Article:

--------------------

Policy paper

Policy Statements regarding statutory instruments required for the commencement of the NSI regime

Updated 2 March 2021

This document sets out policy statements for each of the statutory instruments within the National Security and Investment Bill (‘the Bill’) which are necessary for the commencement of the regime provided for by the Bill.

This is intended to complement the Delegated Powers and Regulatory Reform memorandum published upon introduction of the Bill and provide further information on the government’s intended use of the delegated powers in the Bill.

This document is accurate on the day of publication. It may later be revised to take account of Parliamentary scrutiny.

Summary of the statutory instruments

There are 10 delegated powers within the Bill, of which eight are needed for the commencement of the regime, including a commencement order. Two of these instruments will be subject to the affirmative resolution procedure and five will be subject to negative procedure. The commencement order has no procedure attached to it.

Timing

Our intention is to ensure that the National Security and Investment regime is commenced by the end of 2021, subject to further Parliamentary scrutiny and debate on the statutory instruments provided for this Bill.

The government intends to begin the process for making the statutory instruments subject to the affirmative resolution procedure as soon as possible following Royal Assent.

Detail on each statutory instrument

Publication of a policy statement regarding call-in. Clause 3

The National Security and Investment Bill requires the Secretary of State to have regard to a statement of intent when exercising the power to call in completed or anticipated trigger events for a formal national security assessment. The statement describes how the Secretary of State expects to use the call-in power. The Secretary of State proposes to illustrate in the statement the three risk factors that he expects to consider when deciding whether to use the call-in power.

The purpose of the statement is to provide additional predictability and transparency in relation to the Secretary of State’s expected use of the call-in power. In particular, it is intended to assist entities and their advisers to foresee which acquisitions are more likely to be called in for scrutiny. The statement is also intended to assist parties in deciding whether to voluntarily notify the Secretary of State of their trigger events.

The draft statement describes the following risk factors:

  • the target risk – the nature of the target and whether it is in an area of the economy where the government considers risks more likely to arise;
  • the trigger event risk – the type and level of control being acquired and how this could be used in practice;
  • the acquirer risk – the extent to which the acquirer raises national security concerns

The Bill requires that the Secretary of State, as a minimum, reviews this statement every five years. The Secretary of State may review and revise the statement more frequently to adapt and respond to national security threats.

--------------------

Extracted material:
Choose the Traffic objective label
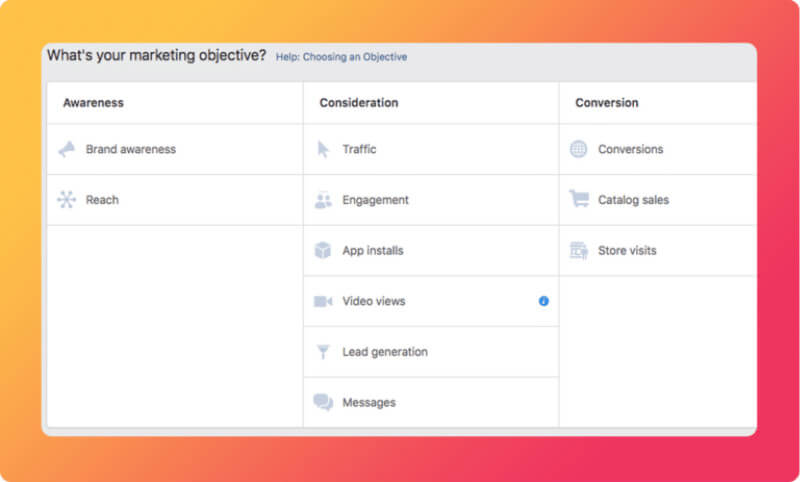The width and height of the screenshot is (800, 482). [359, 149]
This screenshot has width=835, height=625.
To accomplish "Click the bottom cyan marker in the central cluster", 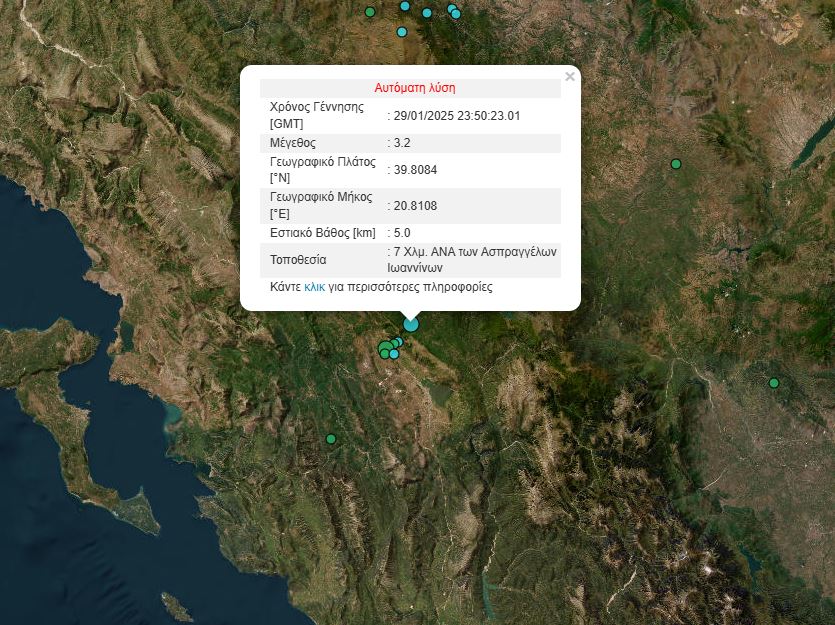I will click(394, 354).
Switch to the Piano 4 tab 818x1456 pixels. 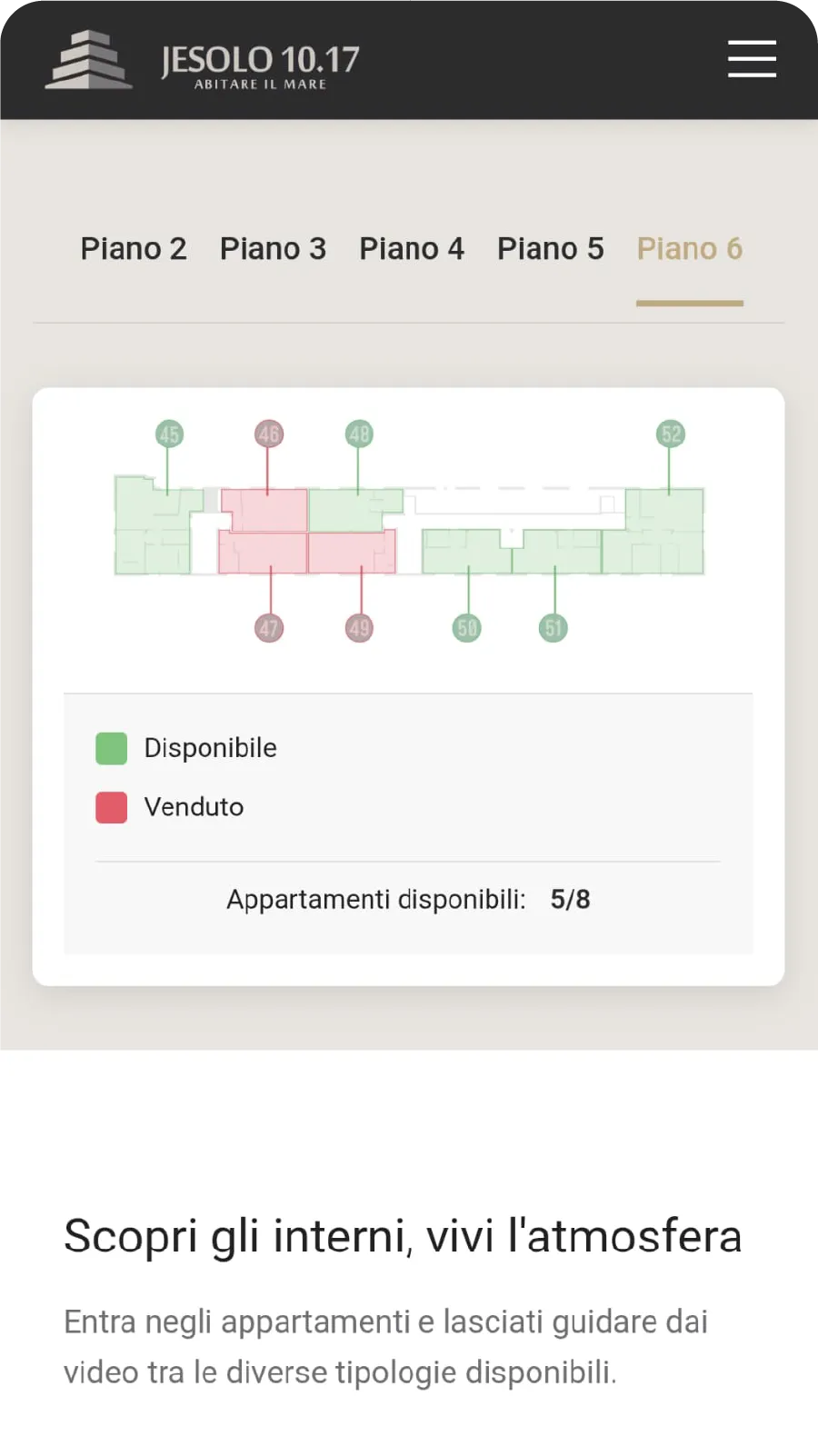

--------------------

Print, word for word, the part of the NSI policy paper that begins with the words containing "Summary of the" and ends with "following Royal Assent.".

Summary of the statutory instruments

There are 10 delegated powers within the Bill, of which eight are needed for the commencement of the regime, including a commencement order. Two of these instruments will be subject to the affirmative resolution procedure and five will be subject to negative procedure. The commencement order has no procedure attached to it.

Timing

Our intention is to ensure that the National Security and Investment regime is commenced by the end of 2021, subject to further Parliamentary scrutiny and debate on the statutory instruments provided for this Bill.

The government intends to begin the process for making the statutory instruments subject to the affirmative resolution procedure as soon as possible following Royal Assent.